Blas Valera, SJ

Historiador, humanista, quechuista. Nacido en 1545, en Chachapoyas (Amazonas), Perú; murió el 2 abril de 1597 en Málaga, España. Entró en la Compañía de Jesús el 29 noviembre 1568, en Lima, Perú; fue ordenado en 1573, en Cusco, Perú.

Mestizo, era hijo natural del capitán español Luis Valera, conquistador de Chachapoyas y encomendero de Chibalta y Quitaya, y de Francisca Pérez, probablemente de la familia real incaica. Antes de entrar en la CJ, estudió latinidad en Trujillo, y dos años de artes y uno de teología en Lima. Hecho el noviciado, tuvo destinos en Huarochiri (1571), Cusco (1573, 1576), Juli (1577) y Potosí (1580). En 1585 era lector de latín en Lima. Como lingüista, colaboró con Alonso de Barzana y Bartolomé de Santiago en traducir al quechua el catecismo, confesonario y sermonario castellanos de José de Acosta, libros que mandó imprimir el III Concilio Provincial de Lima (1582-1583).

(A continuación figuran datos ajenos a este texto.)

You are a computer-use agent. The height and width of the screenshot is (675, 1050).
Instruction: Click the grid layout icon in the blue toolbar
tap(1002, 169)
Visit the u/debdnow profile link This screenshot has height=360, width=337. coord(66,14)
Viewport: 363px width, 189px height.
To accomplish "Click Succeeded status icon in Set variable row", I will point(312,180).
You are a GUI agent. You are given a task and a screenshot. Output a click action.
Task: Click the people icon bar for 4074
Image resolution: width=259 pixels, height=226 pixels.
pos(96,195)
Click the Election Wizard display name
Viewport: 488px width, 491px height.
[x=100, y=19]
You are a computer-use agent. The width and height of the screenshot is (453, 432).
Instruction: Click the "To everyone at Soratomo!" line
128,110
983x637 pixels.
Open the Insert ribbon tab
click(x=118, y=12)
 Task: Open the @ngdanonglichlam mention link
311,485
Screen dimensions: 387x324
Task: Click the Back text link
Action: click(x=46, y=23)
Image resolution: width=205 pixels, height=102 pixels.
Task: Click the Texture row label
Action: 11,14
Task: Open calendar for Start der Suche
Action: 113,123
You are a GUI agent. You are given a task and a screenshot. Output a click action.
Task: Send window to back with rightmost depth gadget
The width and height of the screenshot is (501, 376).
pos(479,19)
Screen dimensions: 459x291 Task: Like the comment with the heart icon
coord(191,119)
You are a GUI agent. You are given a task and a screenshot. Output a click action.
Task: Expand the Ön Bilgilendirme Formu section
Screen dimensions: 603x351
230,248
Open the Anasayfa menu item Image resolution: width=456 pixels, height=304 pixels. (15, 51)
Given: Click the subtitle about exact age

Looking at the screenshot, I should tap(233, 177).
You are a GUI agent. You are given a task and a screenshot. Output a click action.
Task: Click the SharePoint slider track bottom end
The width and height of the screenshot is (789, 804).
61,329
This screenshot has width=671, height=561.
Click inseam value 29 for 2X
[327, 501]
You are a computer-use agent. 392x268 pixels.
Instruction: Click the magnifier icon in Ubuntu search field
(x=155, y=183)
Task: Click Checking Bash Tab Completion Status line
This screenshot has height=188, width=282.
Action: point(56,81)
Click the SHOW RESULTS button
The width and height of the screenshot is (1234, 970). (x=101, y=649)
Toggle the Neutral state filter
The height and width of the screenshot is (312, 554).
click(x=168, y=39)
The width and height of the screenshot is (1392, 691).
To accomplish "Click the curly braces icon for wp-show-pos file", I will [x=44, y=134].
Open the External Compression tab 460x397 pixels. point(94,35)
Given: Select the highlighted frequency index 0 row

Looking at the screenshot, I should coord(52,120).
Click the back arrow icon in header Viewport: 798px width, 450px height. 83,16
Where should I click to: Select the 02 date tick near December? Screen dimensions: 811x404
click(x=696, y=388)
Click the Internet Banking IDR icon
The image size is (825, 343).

Por faltas de las que le acusaron en Potosí, quizá de castidad, el P. General Claudio Aquaviva juzgó conveniente (1583) su expulsión de la CJ y su paso (1587) a otra orden religiosa. En caso de negarse a esto, le imponía (1588) diez años de suspensión a divinis, de los que cuatro debía pasar en prisión y, después, podría oir misa y comulgar en la capilla doméstica, y emplearse en los oficios bajos de casa, o mejor, ser enviado a España. No consta del cumplimiento de este severo castigo. Ya en 1585 y 1586, Valera había pedido al P. General ir a Roma o pasar a otra provincia. También propusieron esto último varios en la provincia del Perú. En 1591, Aquaviva mandó enviarlo a España, destinado a Andalucía, encargando repetidas veces a provinciales sucesivos de esta provincia encerrarlo hasta nueva orden. Valera, tras cierto tiempo en Quito, partió para España hacia 1593. Valera negó las imputaciones y, en el camino, dio muy buen ejemplo. Llegó a Lisboa por mayo 1595. Por su buena conducta y los informes favorables de Esteban Cabello, procurador del Perú, el provincial de Andalucía, Cristóbal Méndez, de acuerdo con sus consultores, suspendió la ejecución de la orden de prisión y encargó a Valera las clases de humanidades del colegio de Cádiz y, más tarde, el confesionario de hombres. También Hernando Morillo, *procurador de Indias, que había tratado a Valera en Quito y viajado con él hasta Panamá, informó favorablemente al general. No obstante los testimonios y representaciones en favor de Valera, Aquaviva desaprobó la actitud de los superiores andaluces y persistió, aunque en vano, en urgir su orden de encerrarlo, repetida al visitador de Andalucía, Hernando Lucero (enero 1597).